Companies are not transparent enough about how they restrict content and collect or share user data. Despite the clear problems that governments cause, companies are not doing enough to minimize users’ freedom of expression from being unduly restricted when they comply with government demands or enforce their own terms of service. Companies also need to be more transparent about how these actions affect users’ ability to express themselves or access information – as well as clarify who has access to users’ personal information and under what circumstances.

A growing number of companies, mainly in the US and Europe, have started to issue transparency reports with data about the number of government requests they receive and how many they comply with. But many companies report more extensively on user data requests than on censorship requests, and many do not report any information at all about requests for content restriction or how they comply.

Vodafone started to report last year about the law enforcement requests it receives for user data and bulk surveillance. But it is not transparent about content removals, including its role in a voluntary scheme in the UK to protect children from age-inappropriate content. In mid-2014 the non-profit Open Rights Group found that the system blocked adults from accessing content that included an article about postpartum depression and the blog of a Syrian commentator. Also, while companies like Twitter report extensively on content restrictions in response to legally binding external requests, they provide no information about content removed to enforce their private “Twitter rules.”

The report does not argue that people should be free to do anything they want online regardless of consequences.
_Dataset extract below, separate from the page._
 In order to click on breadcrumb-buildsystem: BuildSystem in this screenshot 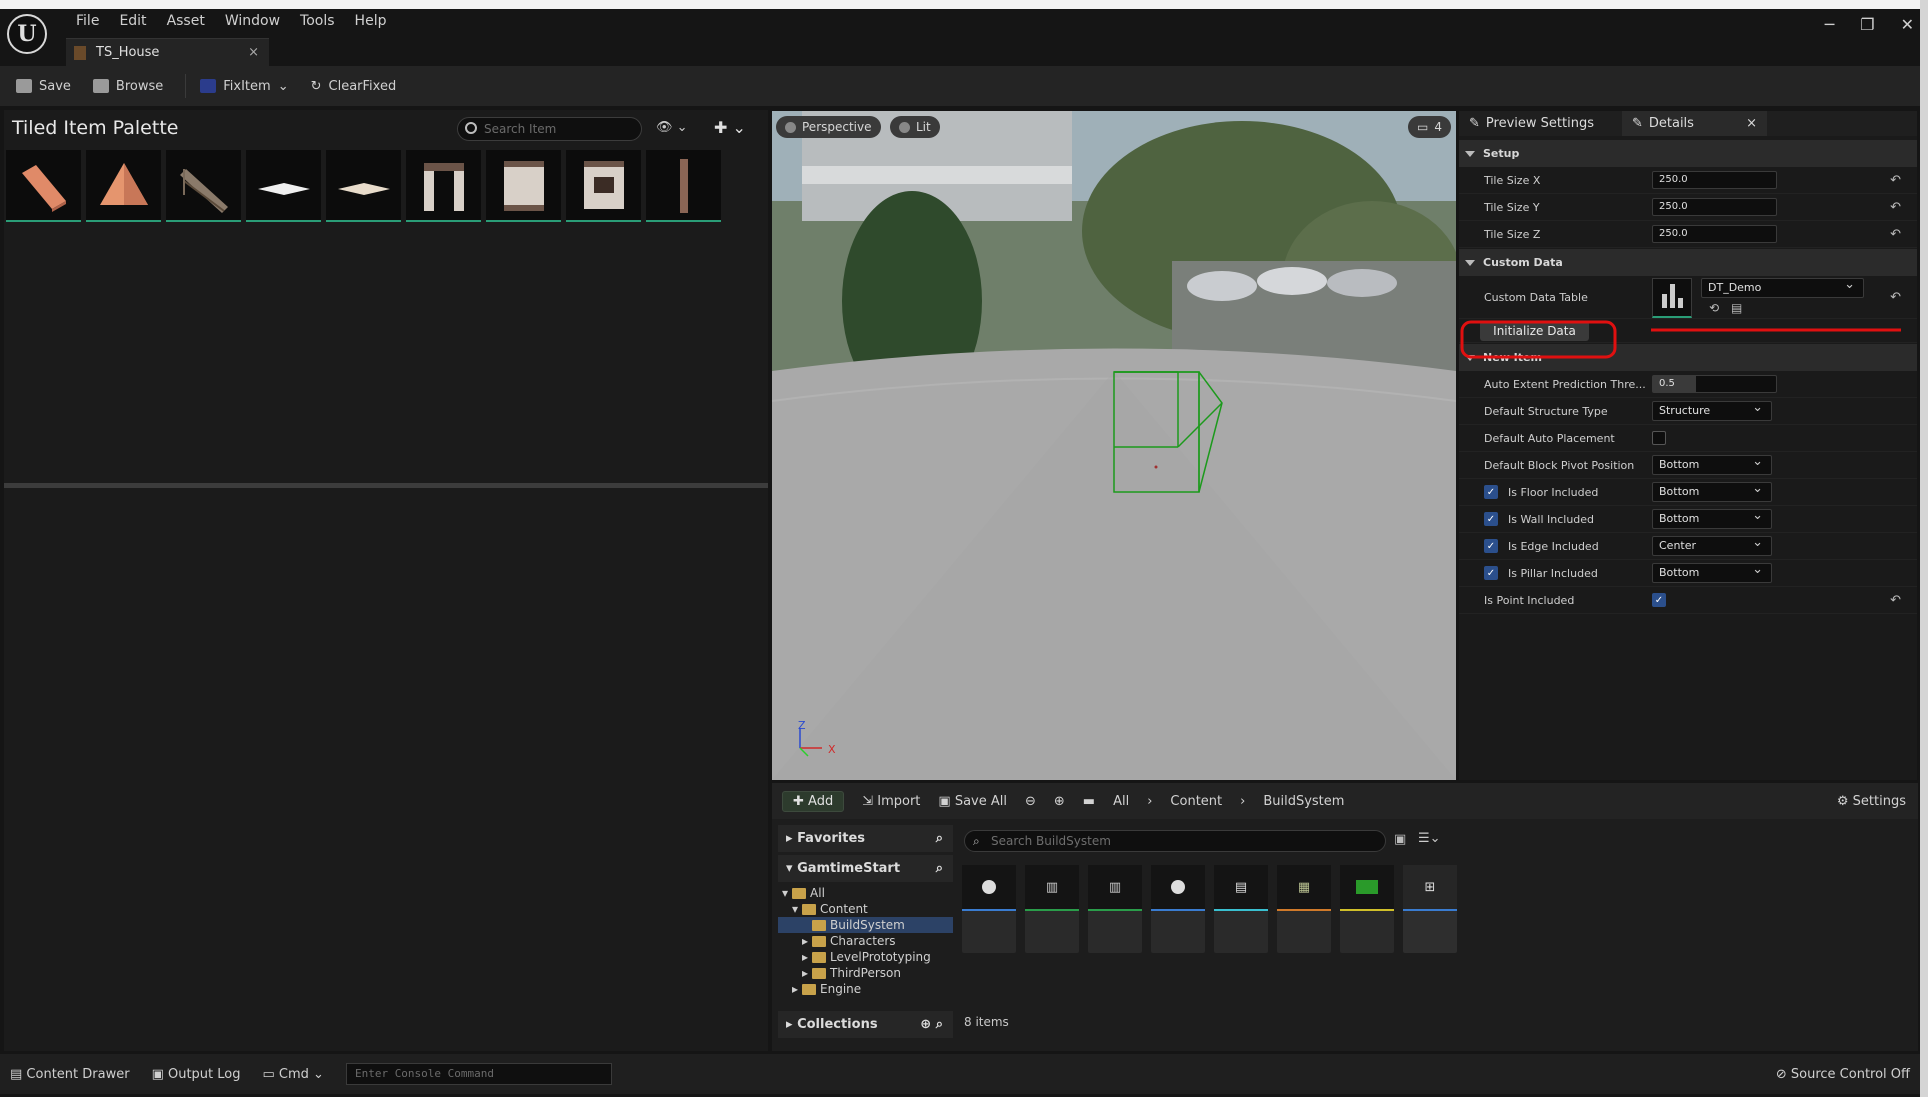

Rather, restriction of speech or interference in peoples’ privacy should be “necessary and proportionate,” based on clear legal authority to address a specific threat or crime, and should be as narrowly tailored as possible. Accountability mechanisms are key. Recommendations to governments and companies include:

  • Laws and regulations affecting online speech must undergo due diligence to ensure they are compatible with international human rights norms.
  • Policies at the national, regional, and international level that affect online speech need to be developed jointly by representatives of all affected stakeholder groups (such as industry, civil society groups, and technical experts).
  • Transparency about censorship is just as important as transparency about surveillance. Transparency from governments and companies about how their censorship and content restriction processes work, in addition to public reporting about the amount and nature of content being restricted, is essential to prevent abuses and improve accountability.
  • Companies that “self-regulate” by using private terms of service to restrict content that the law does not forbid, or which comply with extra-legal blacklists generated by non-governmental groups, must be transparent with the public about what is being restricted, under what circumstances, by whose authority.
  • Governments and companies need to set up effective mechanisms for people to report abuses and grievances, as well as processes through which aggrieved parties can obtain redress.

Organizations such as Freedom House and the World Wide Web Foundation annually rank governments on how well they protect Internet users’ rights. Ranking Digital Rights is in the process of developing a parallel methodology to measure and compare companies’ respect for users’ rights around the world. Our first public ranking is scheduled for launch in late 2015. The UNESCO research helped our team refine our thinking about what standards companies should be expected to uphold despite the challenging and constantly changing patchwork of legal environments in which they operate.